Black Box Files: How Does Inspirobot Do Its Thing? (Generative Systems)
A couple days ago, I introduced you to Inspirobot, an AI designed to create creepy "inspirational" posters. Today, I'm going to try to figure out exactly how it operates.
While we are well past the point of coding everything, the vast majority of machine learning is still at the stage where humans still have to carefully craft what the machine is to learn. Inspirobot is surely not just the result of throwing a random "deep learning" network against a collection of motivational quotations with a lot of computational power behind it. The less structure that a system has to work within and the less head-start that a system has, the more resources (data, computational power and time) it takes to learn.
Inspirobot is a "generative" system. It has learned the basic rules behind motivational quotes and how to "fill in the blanks" -- and, since the materials for filling in the blanks is unreasonably large, it will rarely repeat itself (and almost never do so exactly). On the other hand, by examining enough Inspirobot phrases, we can recognize the general structure that Inspirobot learned by its regularities and repetitions -- both exact and generalized -- and then tease out how it was taught.
As we should expect, Inspirobot demonstrates regularity at multiple levels. First, Inspirobot clearly works at the phrase level rather than the level of individual words. For example, both of the following have the general high-level
structure of <strive-to><result><time/occasion> with the phrasing of the <result> and, to a lesser extent, the <strive-to> being nearly identical.

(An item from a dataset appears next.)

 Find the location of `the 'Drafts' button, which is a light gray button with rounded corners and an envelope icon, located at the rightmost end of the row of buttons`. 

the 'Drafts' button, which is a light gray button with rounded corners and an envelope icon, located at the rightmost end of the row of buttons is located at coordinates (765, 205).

Another set of examples still with the same <strive-to><result><time/occasion> structure is the following:
In the last case, the occasion of <today> or <soon> is implied rather than actually present.
Given a few different variations on <strive to>, a moderate number of <time/occasion>s (though there are many more than you would expect) and a large number of <result>s, Inspirobot can *generate* a combinatorially large number of phrases from just this one structure.
As structures get more complex, more variations can be generated -- but there are far more opportunities for weirdness due to the parts not interacting as we would expect.
So -- how does a system learn structures like <strive-to><result><time/occasion> and how to expand each part? That will be covered in my next post.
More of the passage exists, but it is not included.